There is no 100 % security.

My own approach when dealing with software I want to download:

1) Use your brain. 'If it's too good to be true, it probably is'. Don't ever download rogue security software, make sure you know how to recognize it. Where and how did I get the information about the program that I want to download ?

2) It's usually safer to download it from the vendor's website than from download.com, majorgeeks etc.

3) do a search with Google to get more information. It doesn't have to take more than a few minutes. Don't forget to check the vendor and its past reputation.

4) Check the WHOIS information of the website you want to download from.
If it uses some kind of privacy protection service, it's a red flag.
Same for websites from certain countries, like Russia and third-world countries. (no offence intended)

5) Check a reputation based system to evaluate the website, like WOT. Or analyze the URL. Example: Finjan linkscanner.
I usually skip this step.

6) (Make sure your browser is secure!) Download the software to your desktop. Next, upload the file to Virustotal, Jotti or both. There may be a permalink, but you can choose to analyze the file again.
More complicated but not useless: Upload the file to anubis.iseclab.org.

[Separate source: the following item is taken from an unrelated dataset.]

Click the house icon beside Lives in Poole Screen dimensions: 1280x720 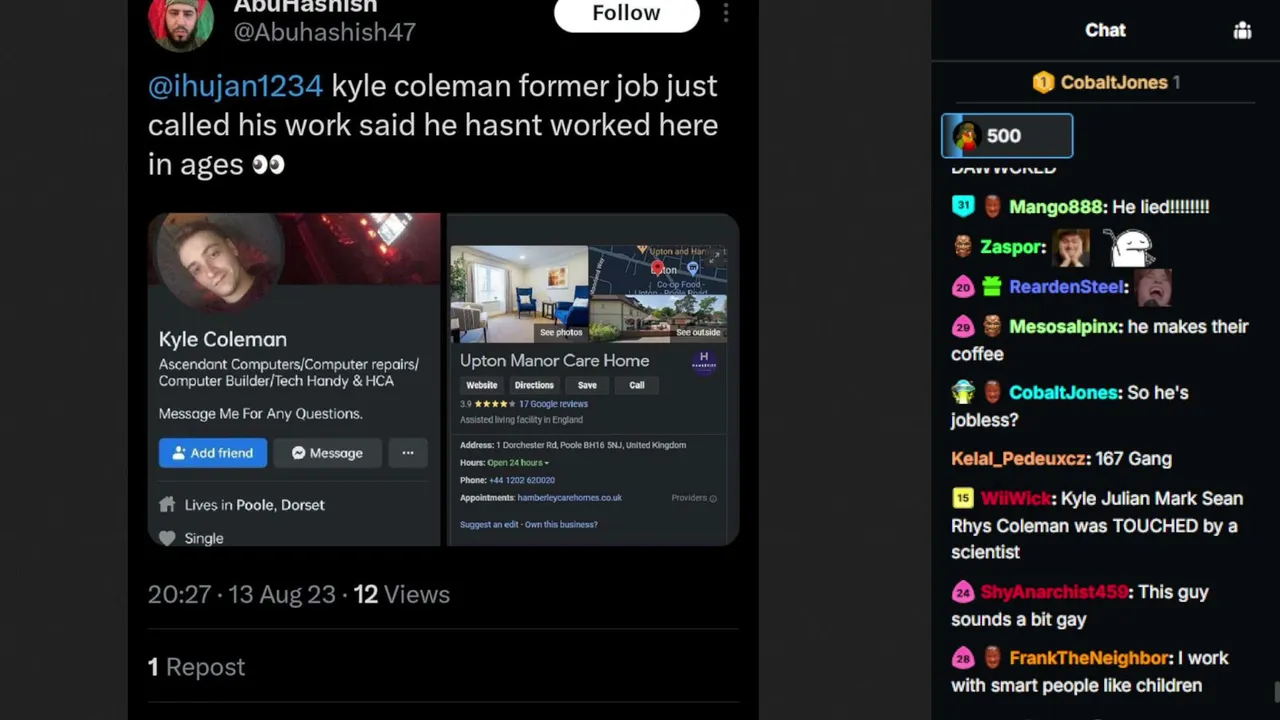[167, 504]
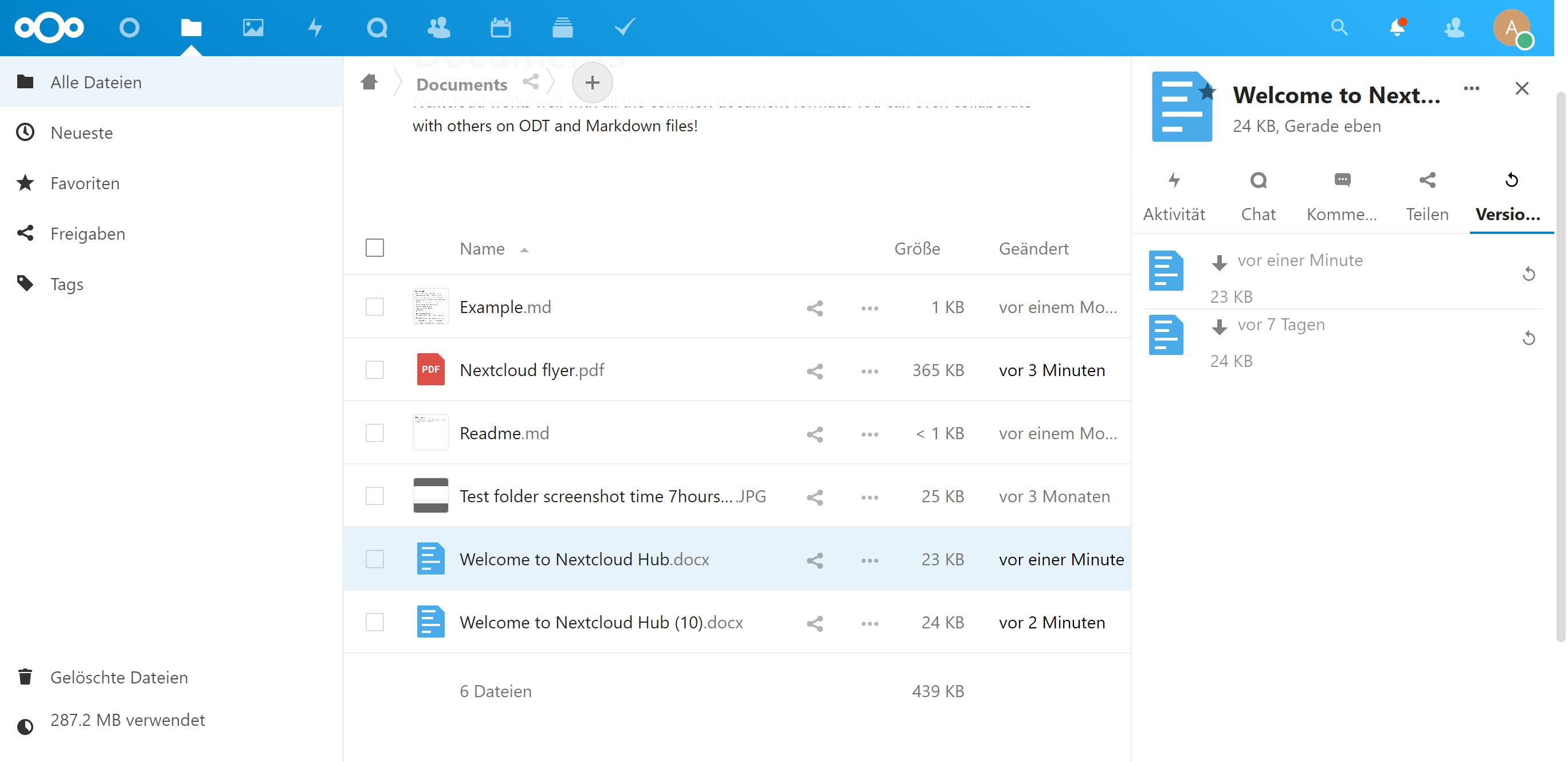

7) If everything checks out, install the program, but use a customized installation, read the EULA and privacy policy (only relevant sections), make sure you know what you install and skip any toolbars.

That's more or less how I do it. The average user may have some trouble following the seven steps, but it's not that hard and they can learn how to do it if they want to.

 

I'd like to check the MD5 or SHA value of download files.It may be more secure.

Looking up the information of download files on Google is not very safe.Because sometimes Google provides too much information and we can't make a clear distinction.